Он тут же вспомнил об этом и затек со лба на скулы тяжелой темной кровью.
Варвара Алексеевна вроде бы не заметила ни его неловкости, ни смущения.
— Я не жалуюсь. Просто объясняю наши обстоятельства. Люди очень плохо знают жизнь друг друга и не стараются узнать. Милее самому придумать.
Это было справедливо, но неинтересно Корягину, как и прочая житейщина, которой он уже не принадлежал. У него не было точек соприкосновения с Варварой Алексеевной, кроме одной: ее убитый муж.
Похоже, она расположилась тут надолго. Достала вязанье, удивительно ловко устроилась на шатком табурете, приткнув его к стене, и всем видом показывала готовность к хорошей, проникновенной беседе, что никак не отвечало желаниям Корягина. Он поступил простейшим способом: заснул. Вернее, очень неискусно сделал вид, что спит. Заботясь о правдоподобии, он несколько поспешно захрапел, да еще с присвистом. Но доверчивость Варвары Алексеевны была непробиваема.

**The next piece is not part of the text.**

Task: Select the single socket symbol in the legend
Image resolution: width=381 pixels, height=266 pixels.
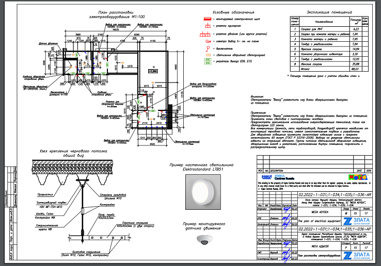Action: (208, 26)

— Бедный мальчик! — вздохнула она, поцеловала его в лоб и на цыпочках вышла.
А на другой день пришла снова…
«…Для чего приходит сюда эта несчастная женщина, у которой я отнял смысл жизни? У нее остались сыновья, дом, какие-то внешние заботы, но стержень ее жизни сломан. Она же любила этого урода… А черт его знает, может, он и не такой урод, каким он мне казался? Она верно сказала, что мы ничего не знаем о жизни других людей да и не стараемся узнать. Много безответственной болтовни, льются и льются словесные помои, особенно на тех, кто выше, у кого власть, деньги, положение. Я готов допустить, что среди своих, в своей среде, он был не из худших — хороши же остальные! внимательный муж, добрый отец, компанейский малый, может, и солдат по-своему любил, хотя и не жалел их крови. Вон дома вдовьи построил…»

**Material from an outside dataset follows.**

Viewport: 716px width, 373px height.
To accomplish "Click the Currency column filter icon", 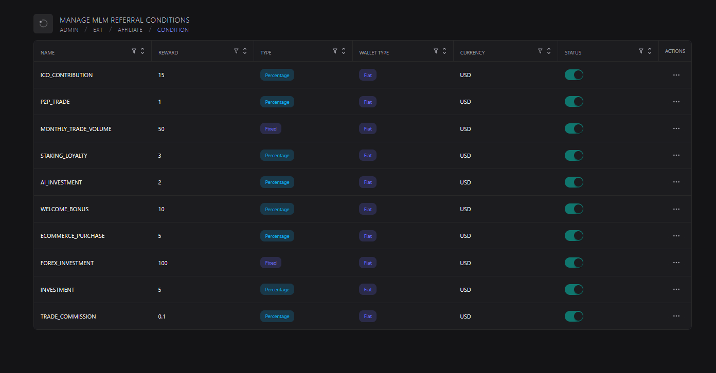I will [540, 51].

Но все эти рассуждения не прибавили Корягину симпатии к великому князю. Он так привык ненавидеть его долговязую фигуру, всос бородатых щек, выпученные глаза, противные, какие-то собственнические жесты, журавлиную походку и нервный вскид головы, что уже не мог увидеть другими глазами. К тому же его раздражала зашоренная преданность Варвары Алексеевны настырной тени, и мерзко было думать, что между ними существовала близость. Его удивляло, злило и обескураживало то простодушие, с каким она то и дело заговаривала о покойном. Она никогда не говорила столько о своих сыновьях и всей прочей, довольно многообразной жизни. Ей было приятно вспоминать о всяких мелочах, с ним связанных, о ничтожных подробностях его поведения, словечках, шутках, охотничьих подвигах, чудачествах: он играл на английском рожке и разводил турманов. Однажды, когда она вновь принялась восхвалять достоинства своего мужа, Корягин оборвал захлебное словоистечение:
— Зачем вы все это говорите? Хотите внушить мне, что ваш муж замечательный человек? Чтобы я пустил покаянную слезу? Вы этого не дождетесь.
Последовала долгая пауза, как и всегда, когда ее что-то озадачивало.

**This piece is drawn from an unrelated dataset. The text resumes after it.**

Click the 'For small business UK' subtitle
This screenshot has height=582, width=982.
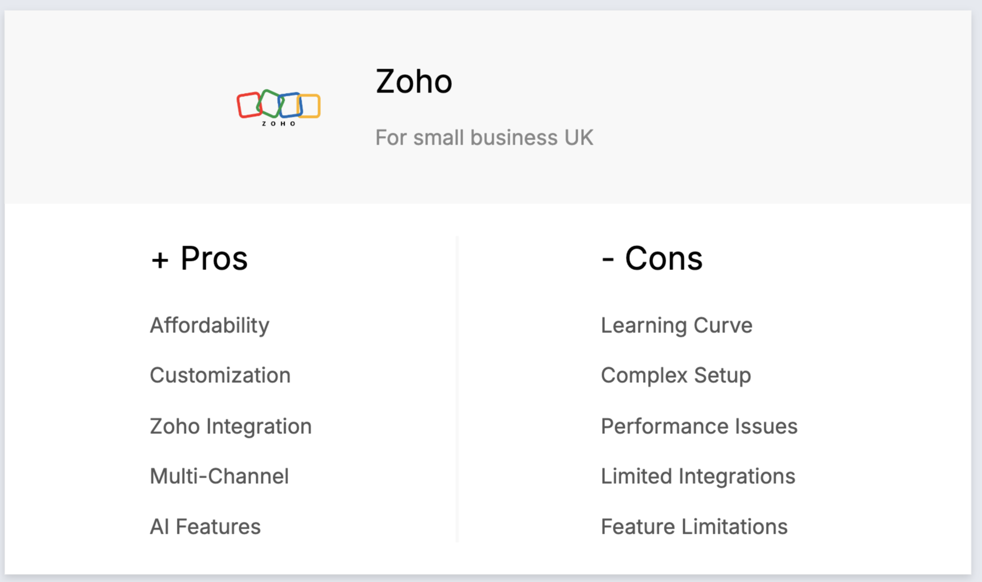point(484,137)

— Наверное, я хочу, чтобы вы его простили. Он с трудом сдержал смех:
— Мне его прощать? Скорее наоборот.
— Но он там… Он, конечно, простил. Ну и вы его простите. Зачем жить с ненавистью в душе? Это же плохо.
— Жить! — повторил он. — Вы серьезно думаете, что я буду жить?
— Да! Мне не могут отказать. Не посмеют. Мы оба просим за вас. Наш суд высший.